## [What is needed]
Your task is to transcribe the entries below exactly, beginning with the line containing "Email (67, 1380)" and ending with the final line, and to add nothing else.

[Stored records]
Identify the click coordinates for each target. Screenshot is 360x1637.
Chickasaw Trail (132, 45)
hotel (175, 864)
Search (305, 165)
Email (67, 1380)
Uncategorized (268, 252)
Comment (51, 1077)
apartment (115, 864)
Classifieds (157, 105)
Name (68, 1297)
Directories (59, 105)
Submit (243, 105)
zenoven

## [Answer to this task]
Email (67, 1380)
Uncategorized (268, 252)
Comment (51, 1077)
apartment (115, 864)
Classifieds (157, 105)
Name (68, 1297)
Directories (59, 105)
Submit (243, 105)
zenoven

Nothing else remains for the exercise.